While this could be handled with high-frequency batch jobs, it is much more desirable to feed the model with a continuous stream of user interactions and update a user’s newsfeed with suggested posts in real time. Every action, the time it occurs, and its associated metadata is called an event. The continuous flow of these events and their associated timestamps is called an event stream. Everything that makes it possible to create, store, and read an event stream is called an event streaming platform.
[CTA_MODULE]
How do event streaming platforms work?
Event streaming platforms follow the principles of event-driven architecture. It allows developers to build systems that react to one event in multiple ways or even replay past events in sequence.
Let's look at how event streaming platforms work by taking Redpanda as an example.
- Producers (or data sources) emit events as they occur.
- A cluster of software brokers in Redpanda acknowledges and stores the events in order, organized by topics.
- A topic could be anything from “user newsfeed interactions” to “shopping cart items.”
- The code that reads the event and processes or reacts to it is called a consumer.
- Once an event is inside a cluster, any consumer can subscribe to its specific topic and asynchronously consume it.
Since Redpanda acts as an intermediary, producers do not have to wait for consumers to acknowledge receipt of each event. The best way to think about this would be to imagine Redpanda as a buffer between data producers and consumers. Events are stored as they arrive and can be replayed or consumed right away by any system that uses the Kafka API. Unlike traditional message-driven architecture, multiple services can easily consume a single event and perform real-time and historical data transformations.
Scalability and fault tolerance in event streaming platforms
While enterprise messaging solutions like RabbitMQ or Google Pub/Sub are useful for facilitating communication between decoupled services, they fall short when data processing is involved. They don't natively support complex data transformations, aggregations, or analytics.
Also, they are inherently stateless, while data processing often involves stateful computations, where the outcome depends on both the current and previous data. Implementing such logic within the confines of a messaging system can be challenging. Moreover, message-driven architecture is harder to scale as your data needs grow in complexity and volume.
In contrast, event streaming platforms are designed to scale and process large amounts of data. They use partitioning and distributed processing to perform effectively with low latency regardless of the data volume. Built-in fault tolerance mechanisms, such as replication, ensure accuracy at scale.

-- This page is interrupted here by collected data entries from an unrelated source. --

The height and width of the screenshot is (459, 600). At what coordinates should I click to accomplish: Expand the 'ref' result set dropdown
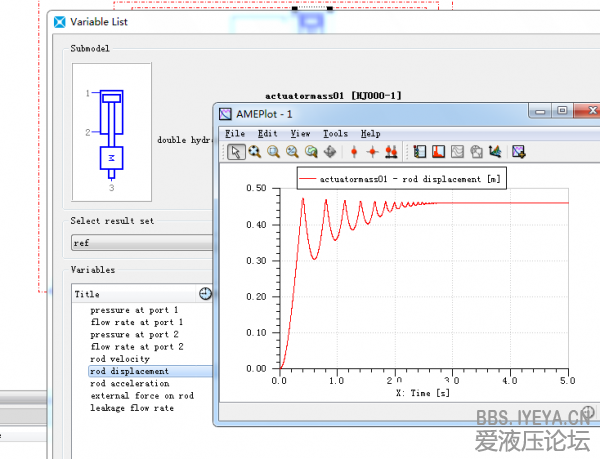pos(142,243)
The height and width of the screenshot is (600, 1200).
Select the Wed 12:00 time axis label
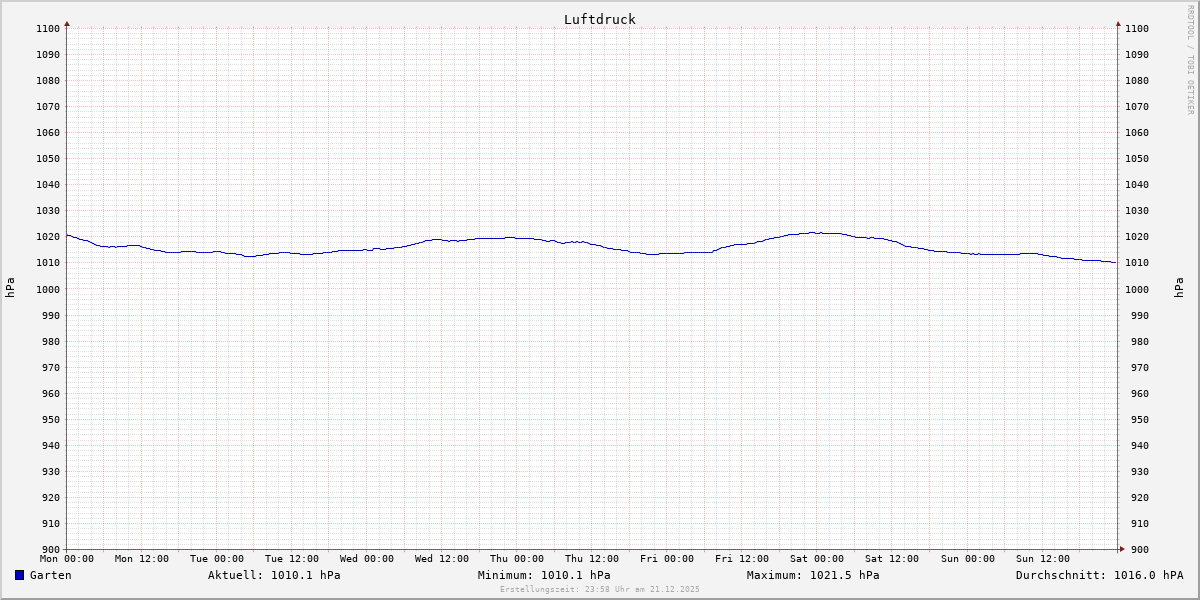click(x=442, y=559)
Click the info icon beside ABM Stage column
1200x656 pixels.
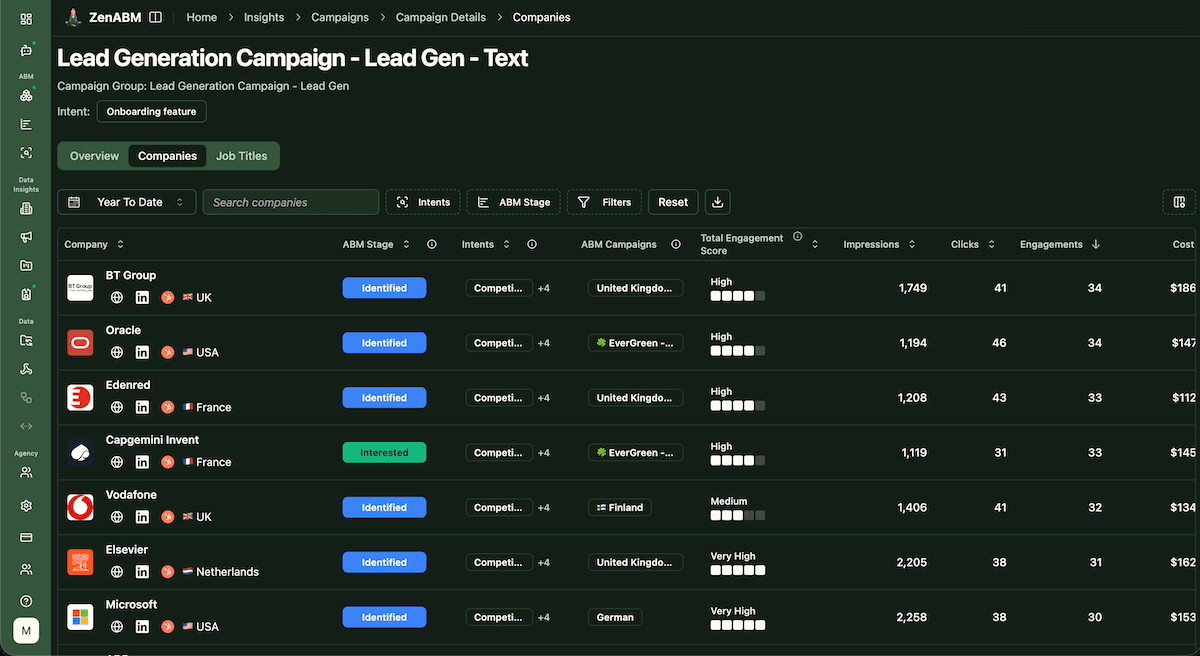(x=431, y=244)
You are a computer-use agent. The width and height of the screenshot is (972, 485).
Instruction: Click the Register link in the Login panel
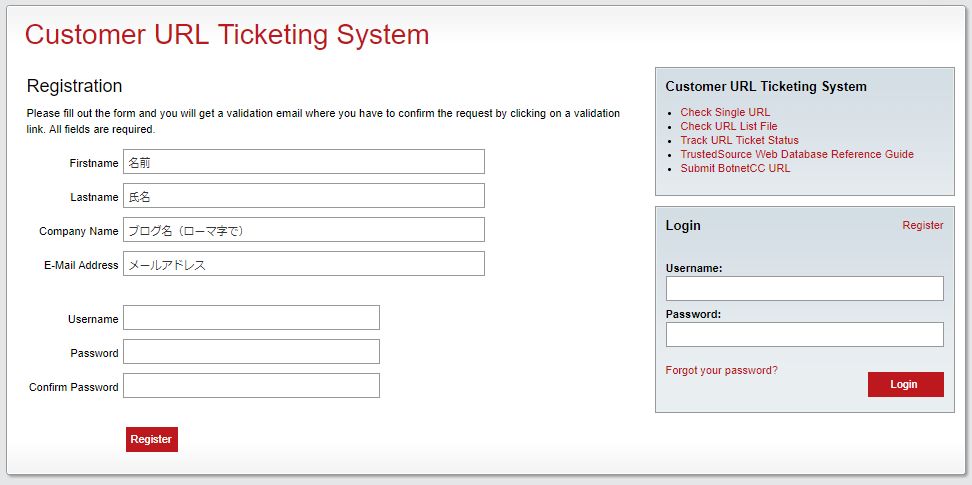tap(923, 225)
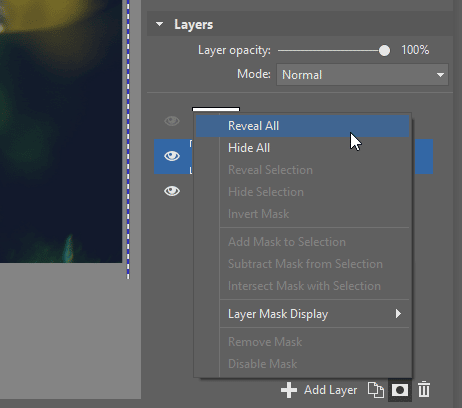
Task: Click the layer mask icon button
Action: pos(400,390)
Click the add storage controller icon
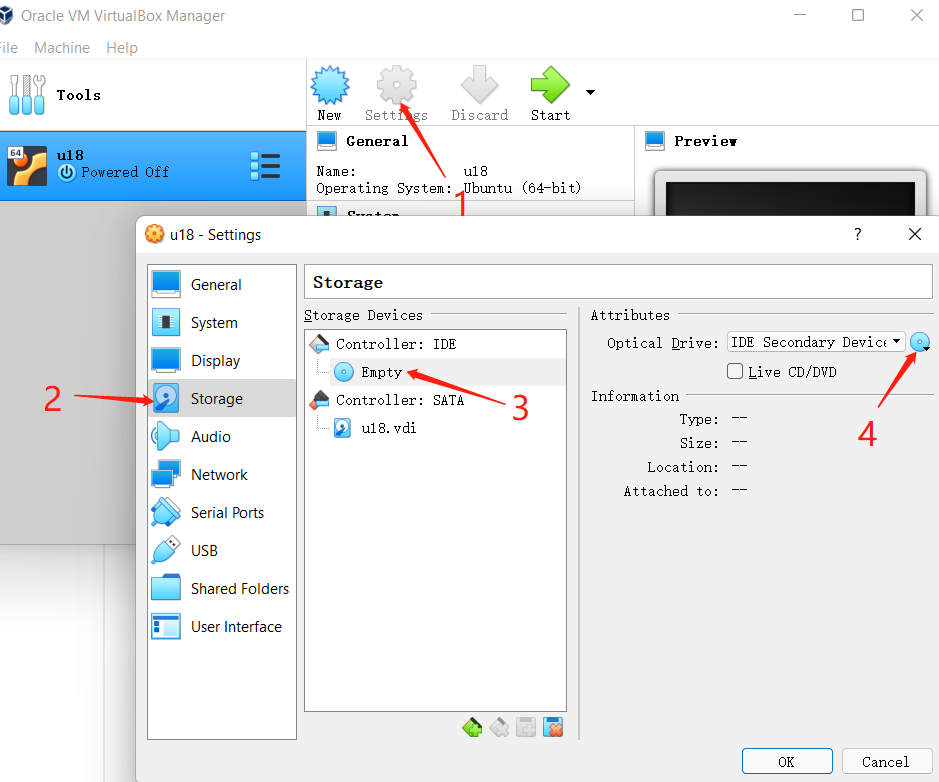Screen dimensions: 939x782 click(x=472, y=727)
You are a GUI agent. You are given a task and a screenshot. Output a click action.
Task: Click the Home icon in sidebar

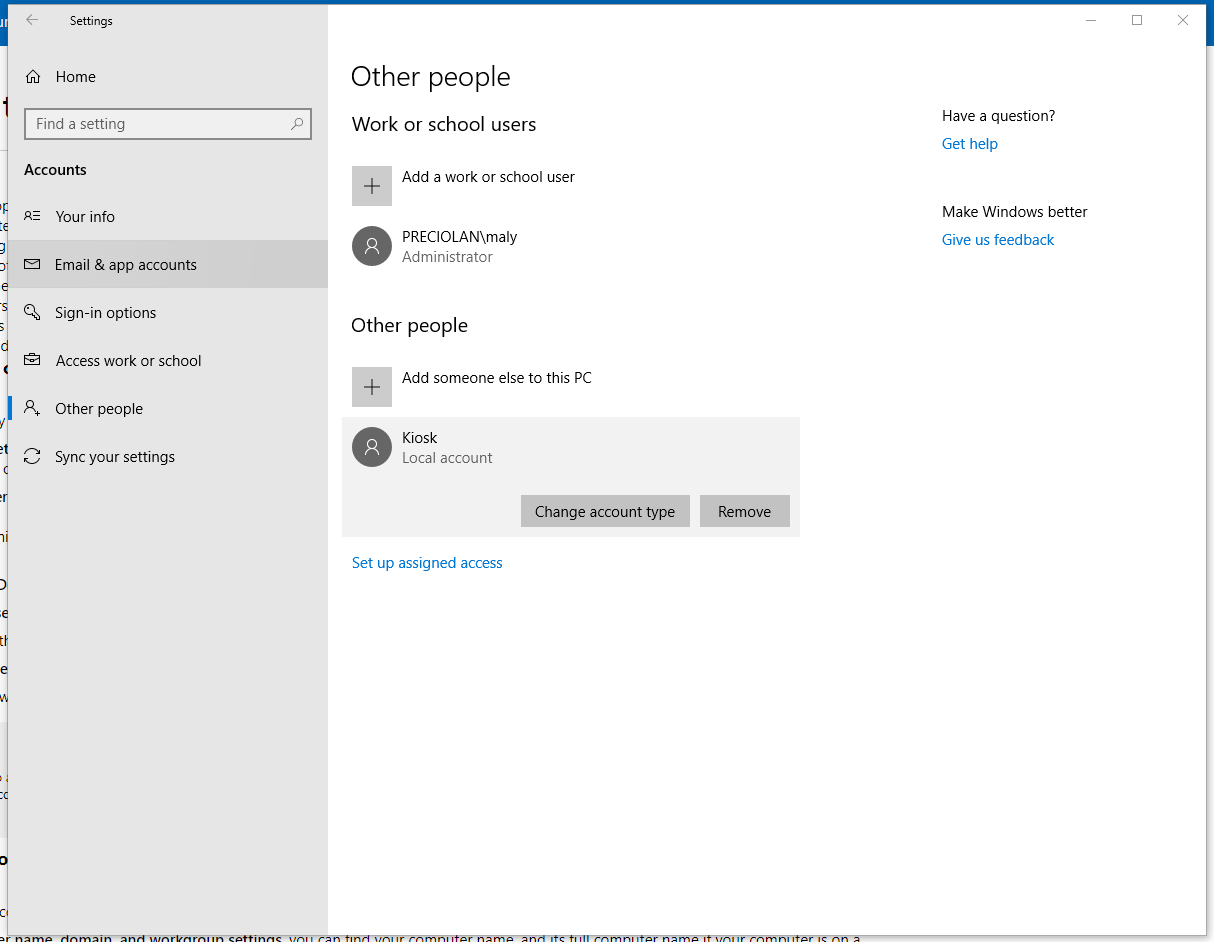(x=33, y=77)
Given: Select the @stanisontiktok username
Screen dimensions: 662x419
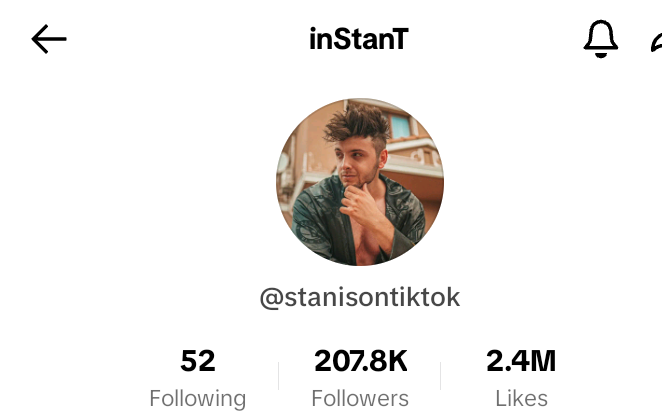Looking at the screenshot, I should click(x=360, y=297).
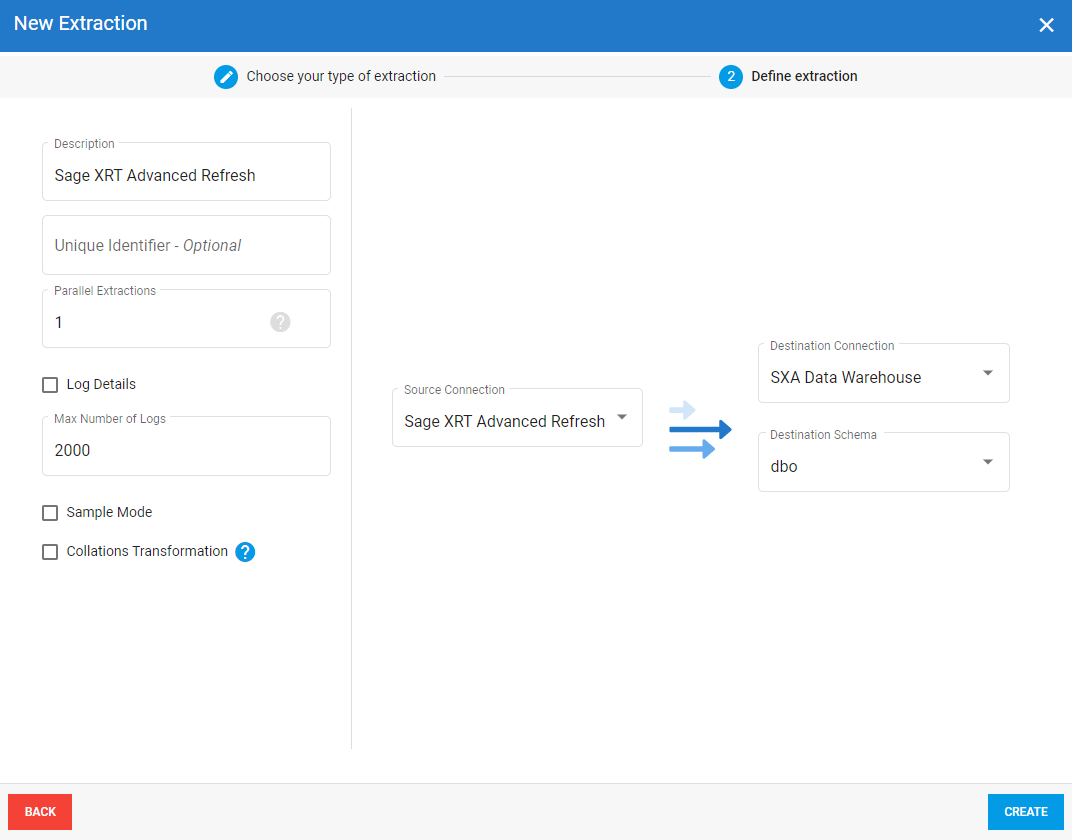Toggle the Sample Mode checkbox
This screenshot has width=1072, height=840.
point(50,513)
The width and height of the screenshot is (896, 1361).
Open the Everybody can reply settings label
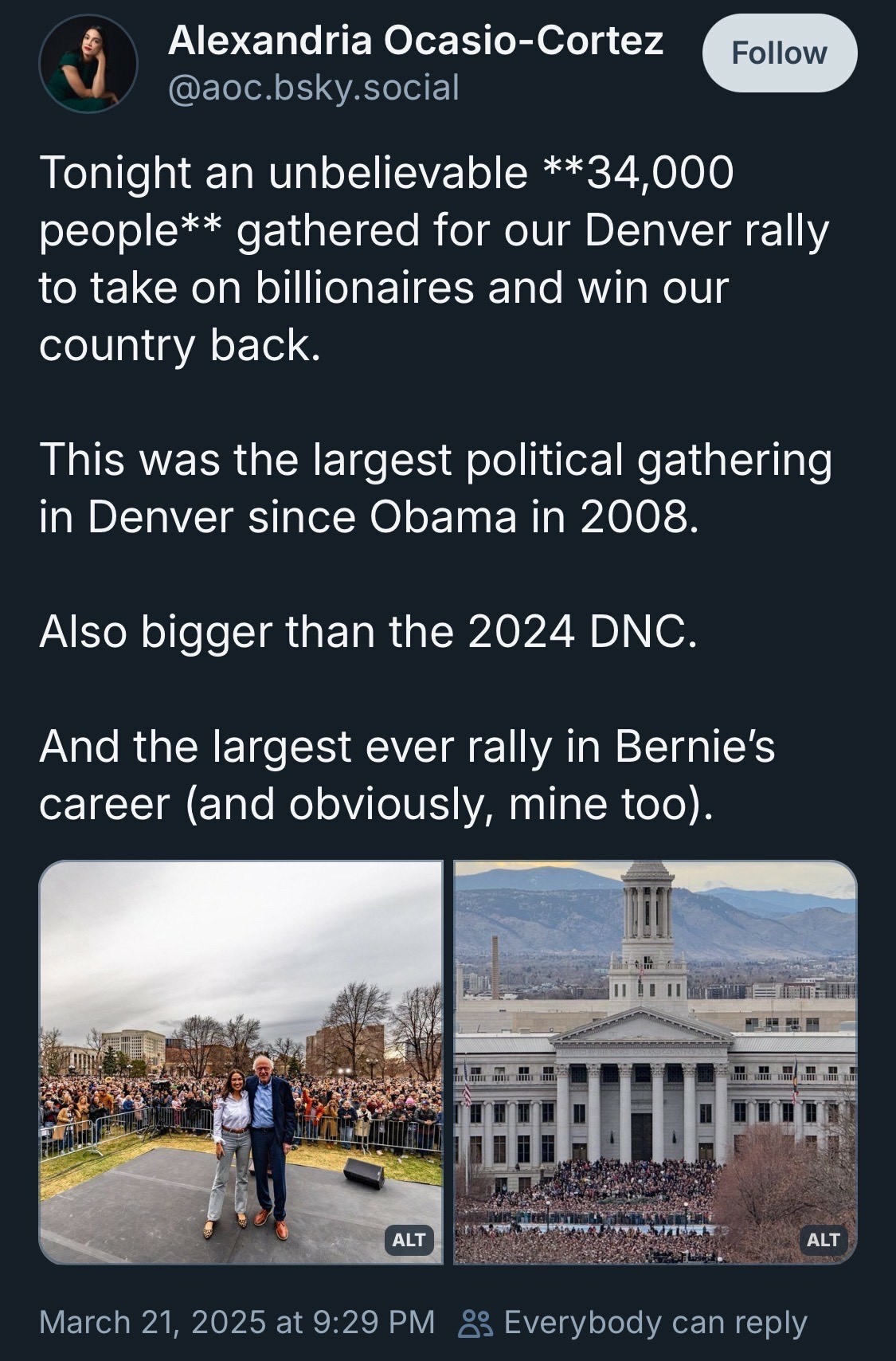pos(655,1323)
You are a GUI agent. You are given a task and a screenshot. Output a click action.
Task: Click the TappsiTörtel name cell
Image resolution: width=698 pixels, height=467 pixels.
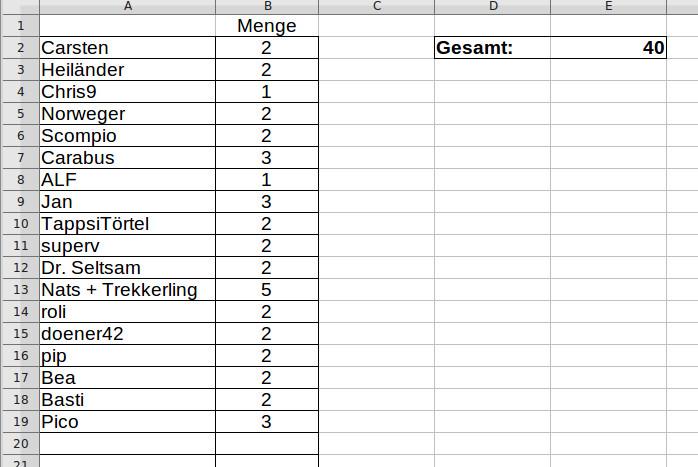tap(127, 224)
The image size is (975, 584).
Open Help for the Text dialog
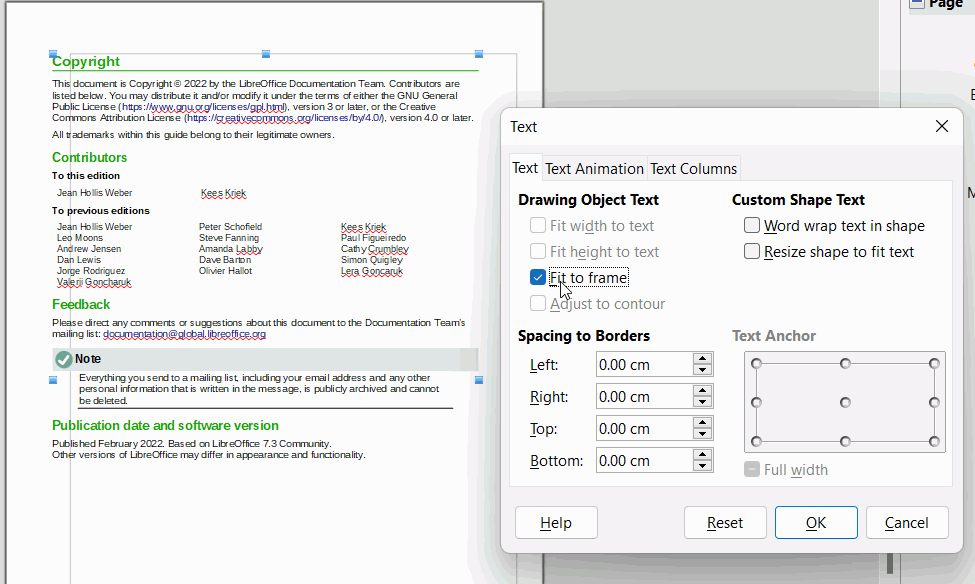click(x=556, y=522)
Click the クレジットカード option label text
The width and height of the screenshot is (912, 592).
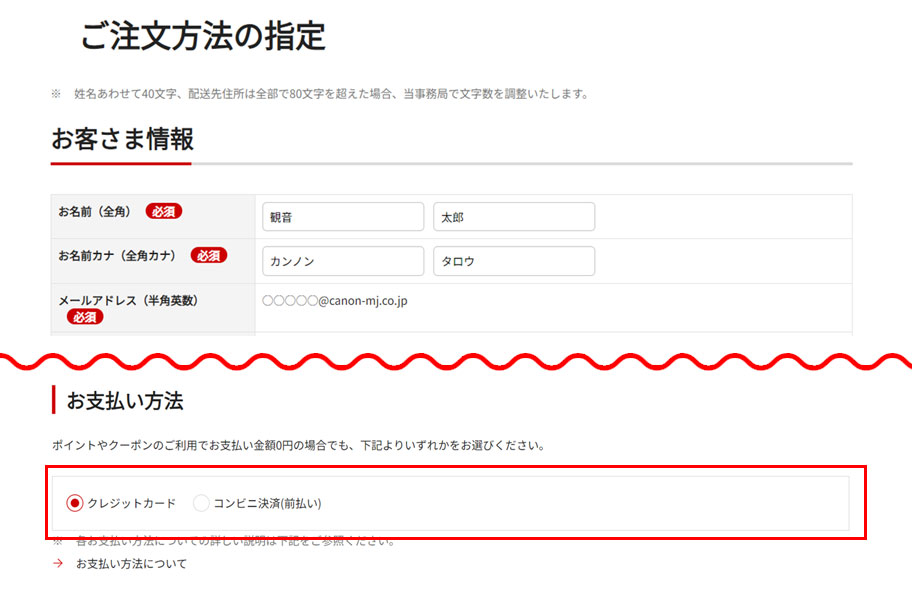point(131,503)
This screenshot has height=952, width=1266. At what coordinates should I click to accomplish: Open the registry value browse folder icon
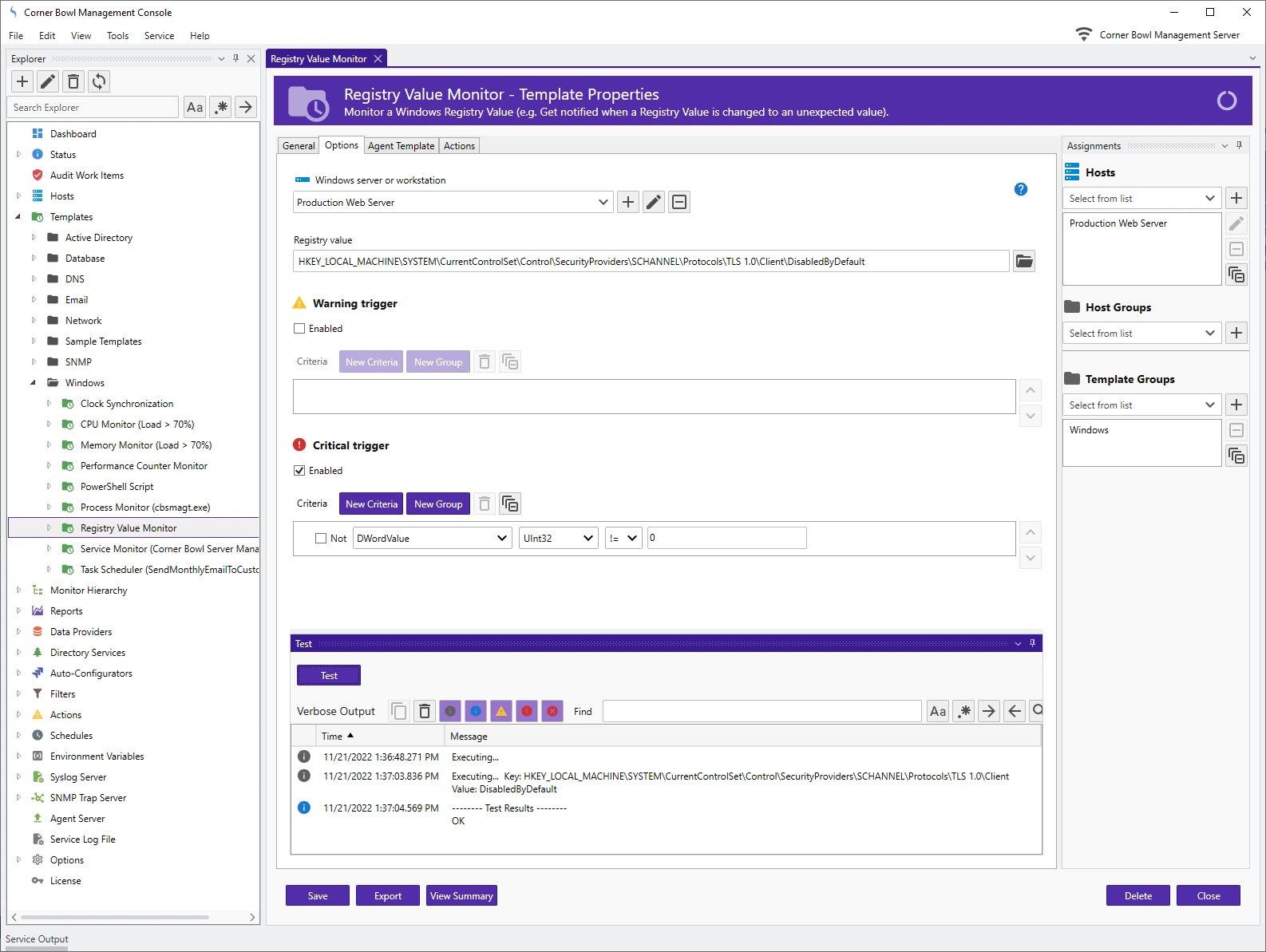1023,261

For example, in Redpanda, each node in the cluster provides identical data to consumers at a reasonable latency, even if one or more nodes fail. When events are written to a topic, Redpanda replicates data in the node’s log files to prevent data loss should anything unexpected happen.
One of the key components for reliability and consistency at scale in a Redpanda cluster is the Raft consensus algorithm. It ensures accurate and reliable data replication between cluster nodes as follows
- Topics form a Raft group consisting of one leader and zero or more followers specified by the particular topic’s replication factor.
- Data from a topic is written to the elected leader node and replicated in each follower node.
- The amount of failures a Raft group can handle is determined by two times the amount of nodes plus one. For instance, a cluster with five nodes can remain operational even if two nodes fail. Likewise, three nodes can fail in a cluster of seven, and the cluster will still be able to recover.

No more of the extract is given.